The SPI library makes it easy to connect your POS with an EFTPOS terminal. This is known as ‘pairing’.

Sample code

Take a tour of the code below, and copy it into your project to get started.


Pairing is where SPI creates a secure, two-way connection to an EFTPOS terminal. Firstly, the pair function in the code sample applies the settings and pairing details to the SPI instance, then it calls spi.Start() to start running SPI. Finally, it calls spi.Pair() to start the pairing process.

Sequence diagram of pairing.

During pairing, the ‘SecretsChanged’ event will occur, and your event listener will need to store the secrets on your POS.


Unpairing is where SPI disconnects from a paired EFTPOS terminal. The unpair function in the code does the following.

  1. It calls spi.AckFlowEndedAndBackToIdle() to put the terminal back into the ‘Idle’ state.
  2. It calls spi.Unpair() to disconnect the terminal.
  3. It removes the secrets from local storage. This is a security feature that ensures that new secrets will be used the next time the terminal is paired.
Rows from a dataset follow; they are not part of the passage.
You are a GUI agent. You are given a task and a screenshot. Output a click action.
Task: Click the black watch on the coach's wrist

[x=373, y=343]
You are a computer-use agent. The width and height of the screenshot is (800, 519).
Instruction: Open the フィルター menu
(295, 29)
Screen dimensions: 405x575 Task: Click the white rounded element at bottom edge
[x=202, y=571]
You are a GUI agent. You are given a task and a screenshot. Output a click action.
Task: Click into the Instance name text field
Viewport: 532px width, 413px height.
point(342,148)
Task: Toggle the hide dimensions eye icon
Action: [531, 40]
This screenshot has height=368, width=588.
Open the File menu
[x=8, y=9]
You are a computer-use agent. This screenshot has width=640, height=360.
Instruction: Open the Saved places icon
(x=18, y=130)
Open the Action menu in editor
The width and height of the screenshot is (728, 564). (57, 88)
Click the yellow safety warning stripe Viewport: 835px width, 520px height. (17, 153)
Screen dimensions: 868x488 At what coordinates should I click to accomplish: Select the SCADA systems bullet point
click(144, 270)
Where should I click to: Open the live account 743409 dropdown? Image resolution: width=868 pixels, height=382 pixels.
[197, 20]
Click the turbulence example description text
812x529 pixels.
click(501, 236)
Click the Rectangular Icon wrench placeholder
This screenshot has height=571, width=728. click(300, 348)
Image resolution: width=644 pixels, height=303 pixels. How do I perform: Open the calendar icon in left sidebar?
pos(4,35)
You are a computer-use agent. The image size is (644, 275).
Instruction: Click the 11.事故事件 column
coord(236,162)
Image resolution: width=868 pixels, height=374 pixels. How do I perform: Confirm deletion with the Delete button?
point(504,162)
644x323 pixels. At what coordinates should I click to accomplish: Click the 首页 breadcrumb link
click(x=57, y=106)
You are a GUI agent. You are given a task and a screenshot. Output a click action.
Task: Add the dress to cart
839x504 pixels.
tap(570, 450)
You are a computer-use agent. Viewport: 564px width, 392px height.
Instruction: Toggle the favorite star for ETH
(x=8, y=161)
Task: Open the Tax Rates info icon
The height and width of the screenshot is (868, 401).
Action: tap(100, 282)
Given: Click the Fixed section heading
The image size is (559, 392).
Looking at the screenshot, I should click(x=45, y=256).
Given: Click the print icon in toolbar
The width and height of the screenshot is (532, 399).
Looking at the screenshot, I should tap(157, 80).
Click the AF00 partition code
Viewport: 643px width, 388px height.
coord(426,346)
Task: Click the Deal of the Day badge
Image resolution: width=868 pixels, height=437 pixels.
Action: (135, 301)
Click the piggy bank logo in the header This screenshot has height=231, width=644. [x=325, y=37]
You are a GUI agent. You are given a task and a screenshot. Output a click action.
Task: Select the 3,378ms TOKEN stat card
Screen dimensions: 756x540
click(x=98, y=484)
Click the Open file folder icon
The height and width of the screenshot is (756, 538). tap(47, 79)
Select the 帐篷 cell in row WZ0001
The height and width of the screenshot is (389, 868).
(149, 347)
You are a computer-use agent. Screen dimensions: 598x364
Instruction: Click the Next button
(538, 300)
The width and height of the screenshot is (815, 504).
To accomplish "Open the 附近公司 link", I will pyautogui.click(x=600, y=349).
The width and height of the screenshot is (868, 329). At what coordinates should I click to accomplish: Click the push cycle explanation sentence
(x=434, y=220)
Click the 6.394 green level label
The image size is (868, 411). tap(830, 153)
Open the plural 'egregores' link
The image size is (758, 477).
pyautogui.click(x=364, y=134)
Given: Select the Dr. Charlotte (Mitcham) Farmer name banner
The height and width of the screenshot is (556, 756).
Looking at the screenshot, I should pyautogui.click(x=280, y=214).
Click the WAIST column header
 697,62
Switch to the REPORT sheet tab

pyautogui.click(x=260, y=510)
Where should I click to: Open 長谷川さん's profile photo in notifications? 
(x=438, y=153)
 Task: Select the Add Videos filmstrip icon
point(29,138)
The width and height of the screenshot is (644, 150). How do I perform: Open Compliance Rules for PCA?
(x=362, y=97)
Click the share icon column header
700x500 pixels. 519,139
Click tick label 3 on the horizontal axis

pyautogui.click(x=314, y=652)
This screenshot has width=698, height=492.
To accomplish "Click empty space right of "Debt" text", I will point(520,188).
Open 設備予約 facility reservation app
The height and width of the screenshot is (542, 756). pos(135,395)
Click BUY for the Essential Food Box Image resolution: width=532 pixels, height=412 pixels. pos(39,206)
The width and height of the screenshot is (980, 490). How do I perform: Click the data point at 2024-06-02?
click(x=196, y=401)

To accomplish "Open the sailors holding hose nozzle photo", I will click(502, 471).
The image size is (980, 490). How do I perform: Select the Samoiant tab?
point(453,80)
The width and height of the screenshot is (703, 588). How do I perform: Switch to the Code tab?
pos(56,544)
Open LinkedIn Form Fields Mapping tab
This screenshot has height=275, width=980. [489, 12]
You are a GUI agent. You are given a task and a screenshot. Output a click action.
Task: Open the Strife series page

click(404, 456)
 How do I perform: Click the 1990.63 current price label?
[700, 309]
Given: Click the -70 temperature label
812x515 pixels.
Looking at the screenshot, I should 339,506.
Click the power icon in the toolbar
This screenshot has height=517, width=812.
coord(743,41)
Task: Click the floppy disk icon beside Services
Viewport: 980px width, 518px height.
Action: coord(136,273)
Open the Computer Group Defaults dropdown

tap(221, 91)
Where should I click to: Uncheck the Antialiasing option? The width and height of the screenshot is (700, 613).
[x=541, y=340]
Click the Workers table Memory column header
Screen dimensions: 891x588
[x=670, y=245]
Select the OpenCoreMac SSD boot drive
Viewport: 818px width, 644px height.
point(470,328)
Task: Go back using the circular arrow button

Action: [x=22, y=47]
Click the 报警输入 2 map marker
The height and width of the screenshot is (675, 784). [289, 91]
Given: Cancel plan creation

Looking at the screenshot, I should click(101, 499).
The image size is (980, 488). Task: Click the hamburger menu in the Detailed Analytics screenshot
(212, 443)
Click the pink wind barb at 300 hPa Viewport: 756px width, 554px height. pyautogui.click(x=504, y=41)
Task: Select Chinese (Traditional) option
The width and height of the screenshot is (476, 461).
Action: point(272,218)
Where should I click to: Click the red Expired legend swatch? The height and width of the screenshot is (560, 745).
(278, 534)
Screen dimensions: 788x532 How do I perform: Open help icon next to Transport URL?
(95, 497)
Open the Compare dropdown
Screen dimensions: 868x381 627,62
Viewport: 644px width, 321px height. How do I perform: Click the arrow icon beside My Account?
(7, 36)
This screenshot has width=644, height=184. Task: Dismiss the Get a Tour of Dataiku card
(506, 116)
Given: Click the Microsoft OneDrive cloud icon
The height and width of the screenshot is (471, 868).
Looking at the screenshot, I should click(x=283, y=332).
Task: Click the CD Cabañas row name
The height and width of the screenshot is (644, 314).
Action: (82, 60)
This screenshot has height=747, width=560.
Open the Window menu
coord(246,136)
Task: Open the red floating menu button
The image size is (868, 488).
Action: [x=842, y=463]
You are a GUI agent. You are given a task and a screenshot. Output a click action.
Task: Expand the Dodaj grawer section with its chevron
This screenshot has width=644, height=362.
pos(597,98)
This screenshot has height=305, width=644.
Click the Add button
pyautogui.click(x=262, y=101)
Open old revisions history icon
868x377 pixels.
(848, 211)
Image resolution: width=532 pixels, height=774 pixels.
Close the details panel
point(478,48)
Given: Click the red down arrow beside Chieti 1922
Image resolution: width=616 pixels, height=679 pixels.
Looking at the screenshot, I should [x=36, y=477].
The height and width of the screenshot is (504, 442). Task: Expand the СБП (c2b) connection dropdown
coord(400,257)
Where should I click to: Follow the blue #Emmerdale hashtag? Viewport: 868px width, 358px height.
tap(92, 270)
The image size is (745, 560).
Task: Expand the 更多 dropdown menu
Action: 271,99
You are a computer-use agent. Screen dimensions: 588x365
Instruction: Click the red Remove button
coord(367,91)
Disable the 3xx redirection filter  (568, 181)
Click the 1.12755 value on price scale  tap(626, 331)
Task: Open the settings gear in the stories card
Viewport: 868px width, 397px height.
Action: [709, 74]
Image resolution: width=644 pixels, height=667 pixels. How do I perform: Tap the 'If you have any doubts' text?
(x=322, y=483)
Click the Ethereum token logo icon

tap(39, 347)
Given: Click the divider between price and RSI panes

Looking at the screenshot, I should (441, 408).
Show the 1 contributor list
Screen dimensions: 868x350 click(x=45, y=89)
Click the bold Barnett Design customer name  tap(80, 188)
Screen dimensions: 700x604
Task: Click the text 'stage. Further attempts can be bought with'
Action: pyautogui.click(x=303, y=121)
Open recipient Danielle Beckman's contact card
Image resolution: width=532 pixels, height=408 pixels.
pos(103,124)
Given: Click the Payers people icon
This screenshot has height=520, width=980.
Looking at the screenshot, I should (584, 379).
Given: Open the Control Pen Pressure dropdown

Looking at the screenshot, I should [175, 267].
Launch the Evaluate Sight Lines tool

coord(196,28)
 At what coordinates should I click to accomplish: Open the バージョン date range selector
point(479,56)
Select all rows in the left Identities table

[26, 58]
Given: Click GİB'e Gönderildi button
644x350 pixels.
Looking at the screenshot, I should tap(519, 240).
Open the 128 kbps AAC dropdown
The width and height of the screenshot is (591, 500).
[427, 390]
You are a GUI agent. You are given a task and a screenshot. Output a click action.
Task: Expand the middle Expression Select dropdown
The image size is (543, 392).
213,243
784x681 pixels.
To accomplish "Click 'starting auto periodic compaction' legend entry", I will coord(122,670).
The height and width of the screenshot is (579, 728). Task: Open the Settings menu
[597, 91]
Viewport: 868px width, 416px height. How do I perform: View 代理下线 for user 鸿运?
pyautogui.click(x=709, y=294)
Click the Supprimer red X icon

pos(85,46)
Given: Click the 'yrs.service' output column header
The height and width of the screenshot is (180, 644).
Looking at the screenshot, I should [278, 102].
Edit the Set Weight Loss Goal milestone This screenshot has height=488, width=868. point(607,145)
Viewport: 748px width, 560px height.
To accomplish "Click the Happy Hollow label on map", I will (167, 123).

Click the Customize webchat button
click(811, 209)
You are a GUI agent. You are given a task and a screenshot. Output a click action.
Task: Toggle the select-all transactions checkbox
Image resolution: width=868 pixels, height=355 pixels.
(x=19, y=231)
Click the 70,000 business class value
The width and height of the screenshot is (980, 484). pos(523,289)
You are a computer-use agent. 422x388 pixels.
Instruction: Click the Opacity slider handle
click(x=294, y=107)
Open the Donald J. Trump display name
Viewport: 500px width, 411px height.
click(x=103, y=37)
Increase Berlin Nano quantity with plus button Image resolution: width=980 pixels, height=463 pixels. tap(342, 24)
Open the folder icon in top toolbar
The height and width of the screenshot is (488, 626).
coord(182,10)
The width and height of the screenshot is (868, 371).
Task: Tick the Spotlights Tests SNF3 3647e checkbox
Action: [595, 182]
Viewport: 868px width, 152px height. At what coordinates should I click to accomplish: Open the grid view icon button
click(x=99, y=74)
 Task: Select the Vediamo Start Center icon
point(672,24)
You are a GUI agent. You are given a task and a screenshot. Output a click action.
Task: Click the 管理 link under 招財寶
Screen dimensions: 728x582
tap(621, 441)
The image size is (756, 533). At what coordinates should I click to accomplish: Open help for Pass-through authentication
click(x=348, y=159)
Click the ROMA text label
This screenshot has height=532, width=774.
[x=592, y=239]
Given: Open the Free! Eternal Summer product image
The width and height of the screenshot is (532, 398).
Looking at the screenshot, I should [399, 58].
Sequence diagram of unpairing.


Remain connected when not in use

The terminal should not be disconnected when it is not in use. This is for several reasons.

  • Connecting before a transaction will add a significant delay for the merchant.
  • Automatic disconnecting may appear to the merchant as an unreliable connection.
  • Disconnecting for too long can cause the terminal to unpair.

Therefore, you should not disconnect the terminal after each transaction or after a period of time.